§ **Work to complete**
Rewrite the lines of the items starting at the line that contains "Given: Select the History tab icon" and ending at the line that contains "Action: pos(225,28)", with "Source Country" changed to "Destination Country" and nothing else altered.

Stored data entries
§
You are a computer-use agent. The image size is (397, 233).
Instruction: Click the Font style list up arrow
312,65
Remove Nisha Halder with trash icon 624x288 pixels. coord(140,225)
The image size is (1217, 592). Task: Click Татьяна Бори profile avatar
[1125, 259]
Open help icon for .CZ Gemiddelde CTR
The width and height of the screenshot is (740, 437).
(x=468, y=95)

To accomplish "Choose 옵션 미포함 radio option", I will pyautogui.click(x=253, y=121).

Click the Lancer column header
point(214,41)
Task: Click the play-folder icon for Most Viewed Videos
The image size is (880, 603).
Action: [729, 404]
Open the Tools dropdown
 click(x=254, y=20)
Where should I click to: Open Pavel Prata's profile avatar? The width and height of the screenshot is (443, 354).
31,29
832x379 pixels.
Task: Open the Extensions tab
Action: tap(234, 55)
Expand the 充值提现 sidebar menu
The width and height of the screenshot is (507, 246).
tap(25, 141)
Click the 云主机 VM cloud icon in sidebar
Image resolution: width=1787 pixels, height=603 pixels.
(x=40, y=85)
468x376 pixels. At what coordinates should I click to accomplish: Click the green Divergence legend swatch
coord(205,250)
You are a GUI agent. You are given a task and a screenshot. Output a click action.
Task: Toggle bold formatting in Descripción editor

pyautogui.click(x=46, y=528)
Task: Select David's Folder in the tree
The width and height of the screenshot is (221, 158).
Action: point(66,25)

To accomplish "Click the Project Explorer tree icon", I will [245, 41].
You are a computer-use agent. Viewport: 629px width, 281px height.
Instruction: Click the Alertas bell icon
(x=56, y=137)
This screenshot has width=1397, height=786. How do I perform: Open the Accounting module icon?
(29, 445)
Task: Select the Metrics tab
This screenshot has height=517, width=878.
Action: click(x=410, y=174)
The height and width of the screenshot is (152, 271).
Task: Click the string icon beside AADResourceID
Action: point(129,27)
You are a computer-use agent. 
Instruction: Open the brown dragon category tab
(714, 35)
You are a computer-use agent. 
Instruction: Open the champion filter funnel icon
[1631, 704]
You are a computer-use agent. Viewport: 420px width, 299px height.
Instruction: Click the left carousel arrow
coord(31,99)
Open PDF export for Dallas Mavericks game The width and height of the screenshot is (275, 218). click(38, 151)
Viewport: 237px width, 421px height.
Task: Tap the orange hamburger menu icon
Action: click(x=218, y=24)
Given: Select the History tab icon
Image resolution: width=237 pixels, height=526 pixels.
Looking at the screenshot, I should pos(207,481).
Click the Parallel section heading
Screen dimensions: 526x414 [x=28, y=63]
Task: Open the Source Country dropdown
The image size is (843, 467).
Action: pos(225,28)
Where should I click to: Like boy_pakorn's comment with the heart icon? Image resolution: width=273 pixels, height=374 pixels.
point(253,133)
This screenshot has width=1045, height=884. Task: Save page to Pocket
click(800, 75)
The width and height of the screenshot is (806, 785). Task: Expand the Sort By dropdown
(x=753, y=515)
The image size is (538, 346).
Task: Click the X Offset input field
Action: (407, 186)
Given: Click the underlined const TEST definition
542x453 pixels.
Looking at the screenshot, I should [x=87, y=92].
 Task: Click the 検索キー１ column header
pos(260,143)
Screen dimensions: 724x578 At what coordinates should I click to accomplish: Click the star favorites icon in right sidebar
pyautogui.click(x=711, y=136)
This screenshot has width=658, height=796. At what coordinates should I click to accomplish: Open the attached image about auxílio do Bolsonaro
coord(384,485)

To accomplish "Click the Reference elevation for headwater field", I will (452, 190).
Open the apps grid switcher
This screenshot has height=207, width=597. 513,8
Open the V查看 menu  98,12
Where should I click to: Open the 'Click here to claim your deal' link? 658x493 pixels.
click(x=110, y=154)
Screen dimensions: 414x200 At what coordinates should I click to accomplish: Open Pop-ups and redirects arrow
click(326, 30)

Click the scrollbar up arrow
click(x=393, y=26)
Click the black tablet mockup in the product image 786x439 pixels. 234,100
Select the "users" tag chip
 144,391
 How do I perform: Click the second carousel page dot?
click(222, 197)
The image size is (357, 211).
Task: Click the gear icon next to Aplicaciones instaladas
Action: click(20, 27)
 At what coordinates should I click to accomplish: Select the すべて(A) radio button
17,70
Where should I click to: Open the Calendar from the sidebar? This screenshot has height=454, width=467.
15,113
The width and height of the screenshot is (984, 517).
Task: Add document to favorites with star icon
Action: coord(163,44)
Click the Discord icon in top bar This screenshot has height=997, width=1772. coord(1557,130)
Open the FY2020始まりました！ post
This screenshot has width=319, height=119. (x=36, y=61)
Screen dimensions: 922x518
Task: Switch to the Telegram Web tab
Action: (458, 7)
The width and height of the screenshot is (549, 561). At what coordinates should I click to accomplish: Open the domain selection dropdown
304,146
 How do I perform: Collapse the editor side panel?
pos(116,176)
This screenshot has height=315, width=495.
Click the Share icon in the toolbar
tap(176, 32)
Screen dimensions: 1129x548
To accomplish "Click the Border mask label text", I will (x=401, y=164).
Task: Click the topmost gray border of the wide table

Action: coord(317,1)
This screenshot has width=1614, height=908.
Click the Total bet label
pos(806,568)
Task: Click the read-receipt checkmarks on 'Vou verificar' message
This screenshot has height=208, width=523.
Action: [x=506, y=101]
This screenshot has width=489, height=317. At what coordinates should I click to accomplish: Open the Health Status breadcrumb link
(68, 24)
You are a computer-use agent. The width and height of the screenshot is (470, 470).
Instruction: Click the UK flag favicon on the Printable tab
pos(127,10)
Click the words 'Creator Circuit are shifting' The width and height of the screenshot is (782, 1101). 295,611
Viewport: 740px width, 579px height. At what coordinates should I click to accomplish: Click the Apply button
§
§ **Solution**
Given: Select the History tab icon
Image resolution: width=237 pixels, height=526 pixels.
Looking at the screenshot, I should pos(207,481).
Click the Parallel section heading
Screen dimensions: 526x414 [x=28, y=63]
Task: Open the Destination Country dropdown
The image size is (843, 467).
Action: pos(225,28)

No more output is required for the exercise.